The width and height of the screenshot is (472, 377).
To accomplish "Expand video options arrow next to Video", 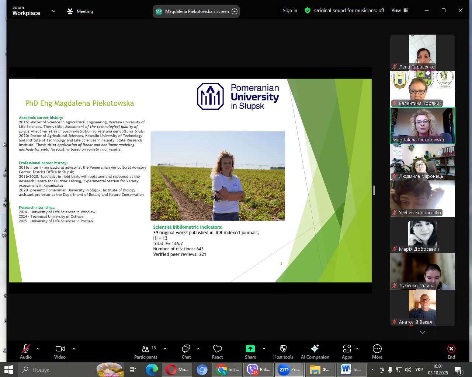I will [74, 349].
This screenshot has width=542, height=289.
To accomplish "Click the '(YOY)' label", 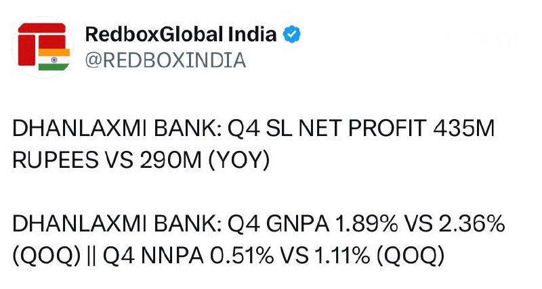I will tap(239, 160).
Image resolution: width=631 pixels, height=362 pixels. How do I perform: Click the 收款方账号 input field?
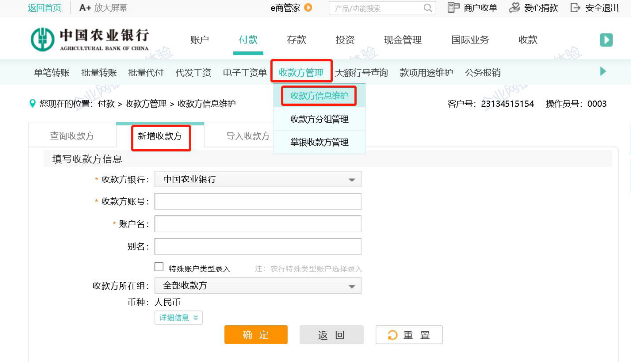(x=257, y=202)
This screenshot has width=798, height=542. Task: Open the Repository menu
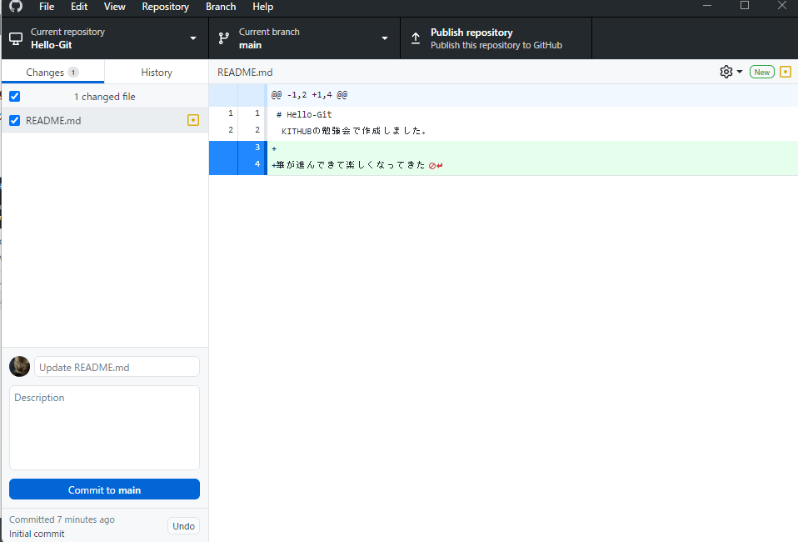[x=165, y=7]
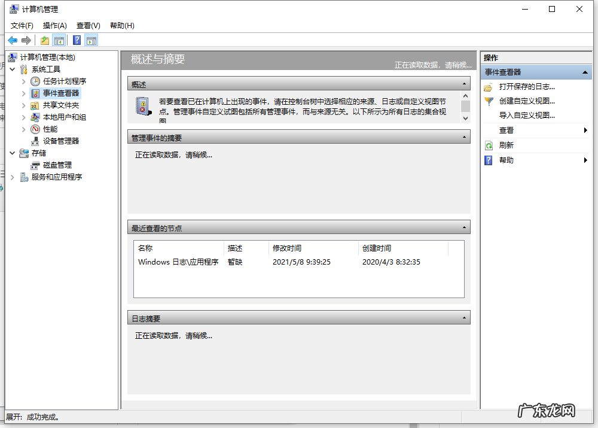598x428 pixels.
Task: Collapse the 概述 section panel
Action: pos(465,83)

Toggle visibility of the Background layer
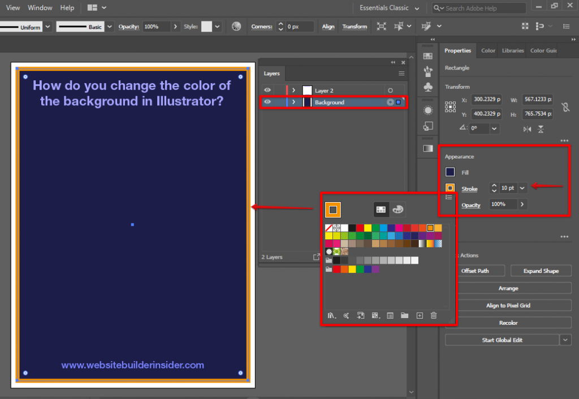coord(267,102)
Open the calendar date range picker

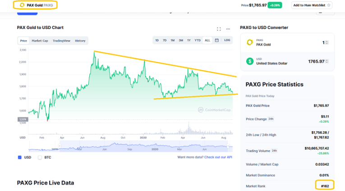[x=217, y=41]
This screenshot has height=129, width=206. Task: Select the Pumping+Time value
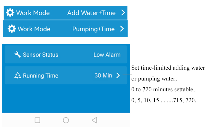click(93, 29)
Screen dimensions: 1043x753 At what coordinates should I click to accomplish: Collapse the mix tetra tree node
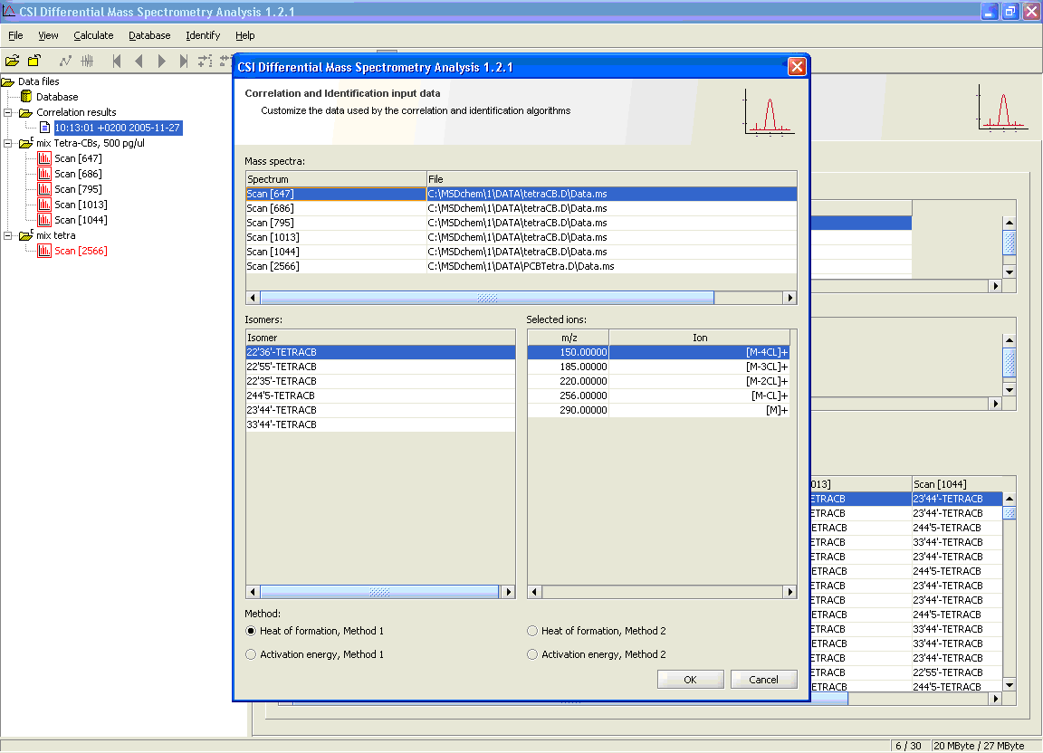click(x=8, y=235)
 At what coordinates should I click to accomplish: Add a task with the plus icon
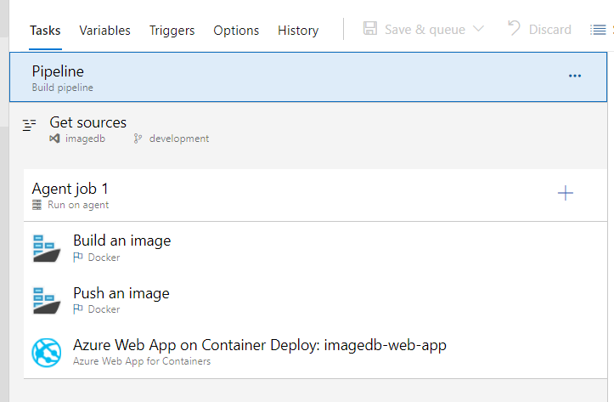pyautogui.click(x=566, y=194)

===

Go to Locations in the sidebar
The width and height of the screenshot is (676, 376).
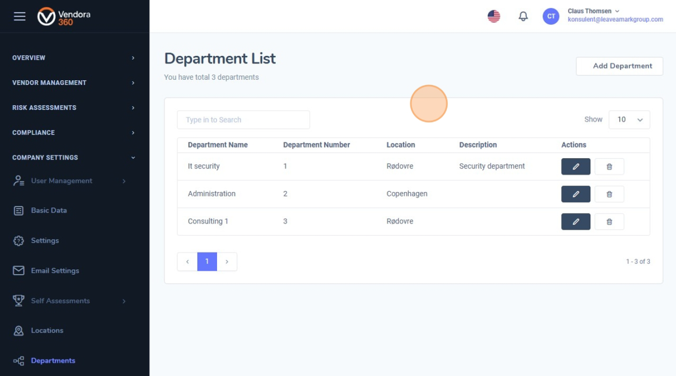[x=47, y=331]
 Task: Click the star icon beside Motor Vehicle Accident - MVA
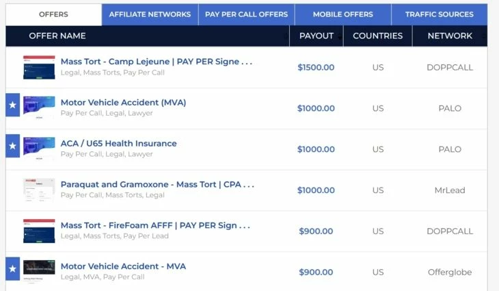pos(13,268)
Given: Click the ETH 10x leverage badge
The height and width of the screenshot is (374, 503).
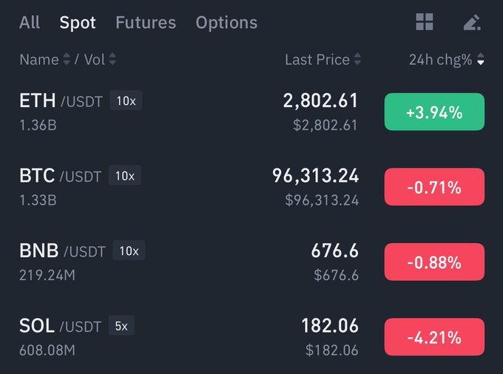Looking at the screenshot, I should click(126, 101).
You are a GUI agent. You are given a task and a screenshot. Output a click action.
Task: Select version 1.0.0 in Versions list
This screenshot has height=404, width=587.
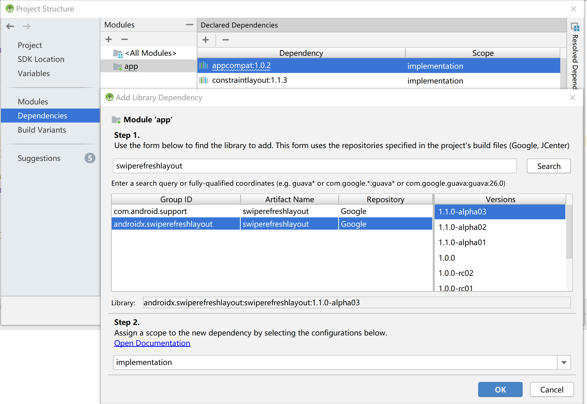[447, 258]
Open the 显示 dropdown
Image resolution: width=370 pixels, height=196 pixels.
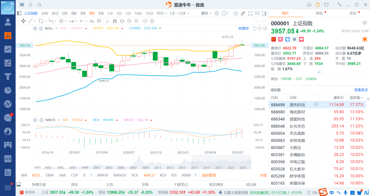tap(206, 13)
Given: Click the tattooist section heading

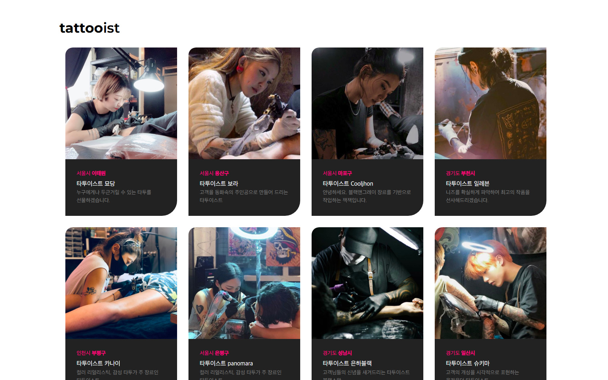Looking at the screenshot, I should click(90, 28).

===

§ **Directions**
Duplicate the material above, from the line containing "This screenshot has width=798, height=542." through the line containing "pyautogui.click(x=566, y=194)", both lines included. Leave out the pictures.

§ **Exercise solution**
This screenshot has width=798, height=542. Task: Open the Repository menu
[x=165, y=7]
598x428 pixels.
Task: Collapse the 概述 section panel
Action: pos(465,83)

Toggle visibility of the Background layer
coord(267,102)
Open the calendar date range picker

[x=217, y=41]
This screenshot has height=129, width=206. Task: Select the Pumping+Time value
click(93, 29)
Screen dimensions: 1043x753 At what coordinates should I click to accomplish: Collapse the mix tetra tree node
click(x=8, y=235)
 At what coordinates should I click to accomplish: Add a task with the plus icon
pyautogui.click(x=566, y=194)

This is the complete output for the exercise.